According to Gary Bortz, Principal Designer at Bortz Product Design, this does not have to be the way.
“We have the technology, the knowledge and the experience. We have passed the industrial and electronic revolution and are firmly in the technology age. Our designers have had decades to hone their skills, they have manufacturing to streamline their processes and marketing to understand and guide their markets. We have matured and our products should reflect this.”
About 90 years ago industrial design was born. This profession is the meeting point of “art and engineering”. It humanises products and makes them ready for mass production. For companies and marketing departments it helps differentiate products – giving them the edge. For users it helps make the connection between themselves and the product.
Imagine an MP3 player that consists of a circuit board in a plastic bag or an espresso machine made of pipes, heating elements and pumps with no housing.
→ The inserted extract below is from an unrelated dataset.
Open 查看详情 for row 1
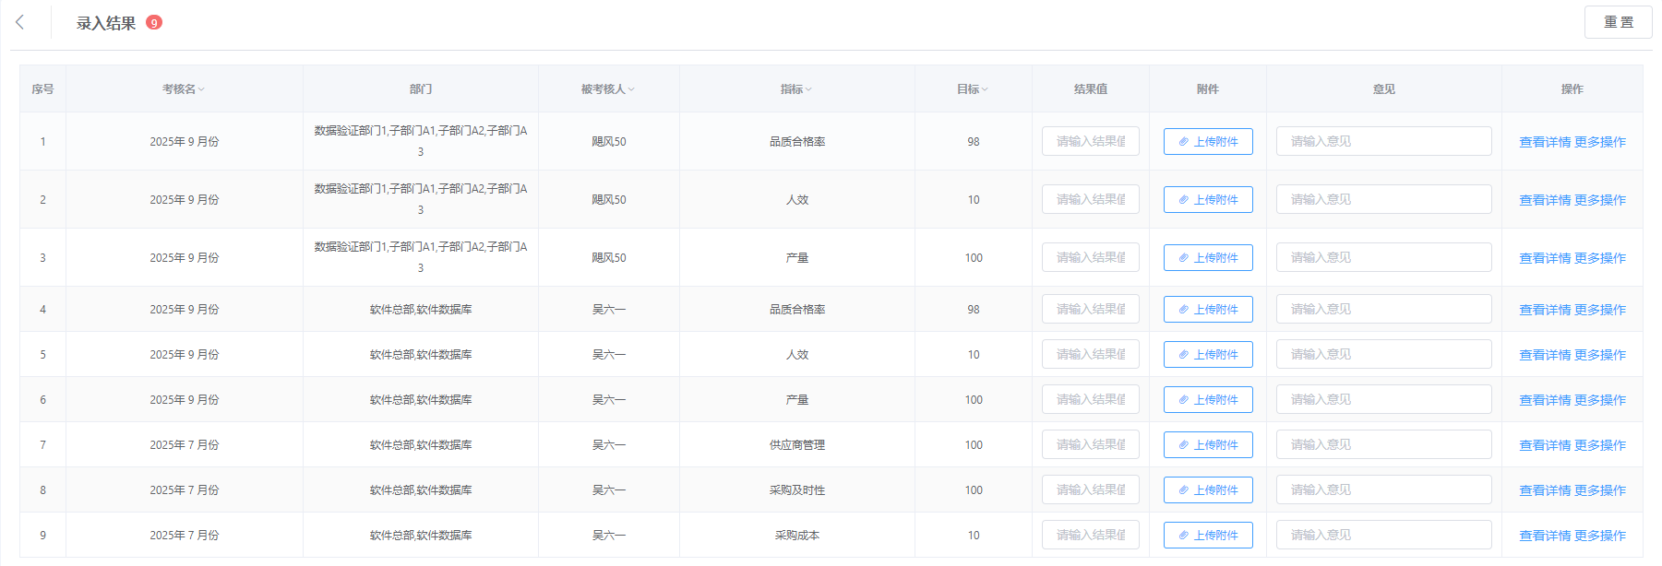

Imagine a power saw as a high powered motor spinning a deadly blade in a heavy and difficult to hold housing. vehicles with poorly laid out controls and uncomfortable seating. How would you use these, why would you buy them, where would you hide them? Industrial design packages the essence of the product, making it desirable and accessible to the masses.
A well-designed object can even take on a personality or become an extension of the user. Be it a work tool, kitchen utensil, sporting equipment or even hygiene product, it can instil an emotional response to the user. With good design this will be a positive emotion. Look at any technophile – how lovingly they cradle their iPhone or caress the remote of their favourite system.
And guess what, we are all consumers and users. Whether it is for a personal purchase or one for our company, we still are led by our emotions. Our logic and rationale for making a purchase may be based on features, function and price, but when it comes down to these all being equal, good design will always win out.
This element of design portrays more than we can rationally measure. It gives the impression of added quality and attention to detail that gives us the confidence to choose one product over another. It says – “choose me, I’m better”. It says – “the company that made me, cares”.
Now almost a century on, industrial designers are doing this daily. Collaborating with engineers, manufacturers, marketing and management and using sophisticated tools and the wealth of knowledge gained over decades to assist at all levels of product development.
The next time your company is developing a new product make sure you have an industrial designer on your team. For more information about industrial design, the services on offer or examples of our work, visit www.bortz.com.au.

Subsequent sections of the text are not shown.